Damian Hirst, Tate Modern

This retrospective of Damien Hirst's work is not sponsored by Red Bull but it is certainly deserving of the familiar slogan: 'Damien Hirst gives you wings!'. I came away from the exhibition with a number of impressions. One of these is the profusion of wings, wings on animals both living and dead, wings sculpted, painted and pickled. Flight is an integral symbol of the life-cycle for this artist, and recognising this gives crucial ballast to the balancing, life end of the life-cycle that his work examines, given that the rather more notorious works are overtly focused on death.

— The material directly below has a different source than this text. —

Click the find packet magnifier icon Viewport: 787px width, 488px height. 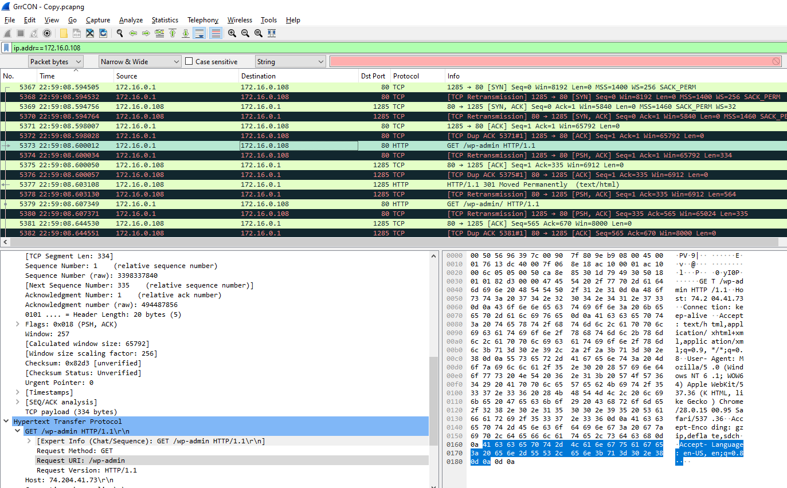[x=120, y=33]
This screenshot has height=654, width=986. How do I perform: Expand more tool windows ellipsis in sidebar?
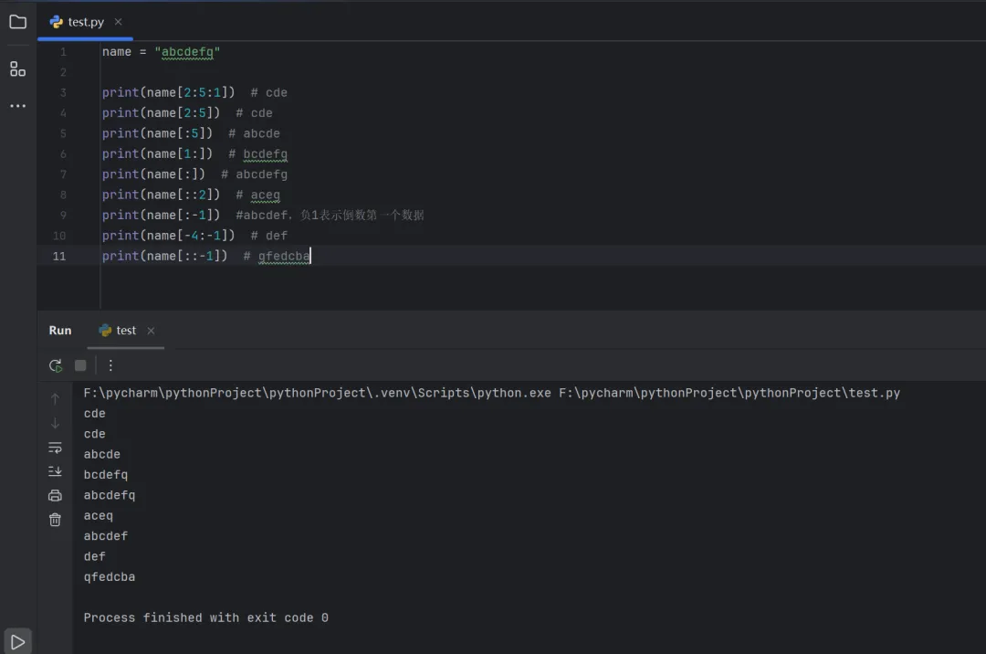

That notoriety is a little tired now. This YBA is no longer Y and the shock factor of his work is dampened by familiarity. The impact of seeing animal cadavers in tanks and, most notably, A Thousand Years (1990), the piece in which flies hatch, feed on the head of a cow and then die by electric trap is attenuated. How we have all grown up since Sensation in 1997: I wasn't overly ruffled until I noticed that the bloody cow's head has been placed directly on the wooden floor of the gallery and will likely leave a stain. That said, I did see both adults and children recoiling from Black Sun (2004) which, on closer examination, can be seen to be made of thousands of dead flies. Maybe this has something to do with flies in the open air, however dead, unlike the sealed tank in which they live, fly and die. (There's also a biblical-plague angle to that piece, of which more later.)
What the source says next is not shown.